Goal 1 | Quote the records from the line with "Select the pencil drawing tool icon" to the line with "(x=139, y=123)", copying every line in that span verbatim, including both end lines.

Page extract |
┌──
You know, it's just kind of been humming along on the planes. And it's very monotonous with sort of wave like ripples rolling past you. But it's just driven off the ripples. It's coming
up a little bit in elevation. And we're beginning to see down into the vast Endeavor crater.
We've got mountains all around us. Opportunity has never been in mountains. It's basically a
whole new mission. And I'm just checking the website a couple times a day to see what new
pictures it sent down from Mars and what new vistas have opened up. It's so exciting. And I'll tell you what else I find exciting. The
idea of having both of these vehicles, if we get very lucky, on Mars working at the same time before
too long. Not only that, but working on the same problem. What are these clays and how did they
form? And the Opportunity Team's goal is to get to the clays before Curiosity does. Wow, a race too. I love it. Thanks very much, Emily. Thank you, Matt. Emily Lakdawalla
is the Science and Technology Coordinator for the Planetary Society and a contributing editor
to Sky and Telescope magazine. Bill Nye, the Planetary Guy, Executive Director of the Planetary
Society, is on the line. We're going to try something a little bit new here, a conversation between Bill and me,
partly because we're going to talk about an entry prepared by our colleague, Charlene Anderson.
└──
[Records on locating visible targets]
┌──
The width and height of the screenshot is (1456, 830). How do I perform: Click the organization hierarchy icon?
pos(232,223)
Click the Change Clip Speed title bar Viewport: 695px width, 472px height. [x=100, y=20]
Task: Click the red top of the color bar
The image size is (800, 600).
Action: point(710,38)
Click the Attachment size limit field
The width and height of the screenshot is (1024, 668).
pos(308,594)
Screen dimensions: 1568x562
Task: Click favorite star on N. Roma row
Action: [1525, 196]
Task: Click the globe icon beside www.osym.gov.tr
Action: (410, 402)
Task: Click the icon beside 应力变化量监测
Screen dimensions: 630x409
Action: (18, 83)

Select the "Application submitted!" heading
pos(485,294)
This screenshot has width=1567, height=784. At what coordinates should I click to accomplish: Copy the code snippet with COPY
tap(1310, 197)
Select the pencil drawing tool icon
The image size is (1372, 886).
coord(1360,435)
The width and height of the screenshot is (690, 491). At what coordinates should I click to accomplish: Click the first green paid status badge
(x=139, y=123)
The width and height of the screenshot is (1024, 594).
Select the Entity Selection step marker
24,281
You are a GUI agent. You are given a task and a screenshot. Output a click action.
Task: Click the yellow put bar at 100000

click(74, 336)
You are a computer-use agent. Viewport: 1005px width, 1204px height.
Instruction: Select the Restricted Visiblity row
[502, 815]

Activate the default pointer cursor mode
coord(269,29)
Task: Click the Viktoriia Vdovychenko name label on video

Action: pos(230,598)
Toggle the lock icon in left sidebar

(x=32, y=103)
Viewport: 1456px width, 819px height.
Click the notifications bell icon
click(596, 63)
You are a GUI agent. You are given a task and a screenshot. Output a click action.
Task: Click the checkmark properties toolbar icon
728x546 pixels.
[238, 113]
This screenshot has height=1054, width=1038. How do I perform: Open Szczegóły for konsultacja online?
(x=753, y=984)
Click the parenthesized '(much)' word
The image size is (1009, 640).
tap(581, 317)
└──
Goal 2 |
Answer these questions using the Mars rover transcript:
(a) Which crater is Opportunity beginning to see down into?
(b) What is the Opportunity Team's goal?
(c) Who prepared the entry that the conversation with Bill Nye will discuss?

Correct output 1 |
Select the pencil drawing tool icon
The image size is (1372, 886).
coord(1360,435)
The width and height of the screenshot is (690, 491). At what coordinates should I click to accomplish: Click the first green paid status badge
(x=139, y=123)

Correct output 2 |
(a) The vast Endeavor crater.
(b) To get to the clays before Curiosity does.
(c) Charlene Anderson.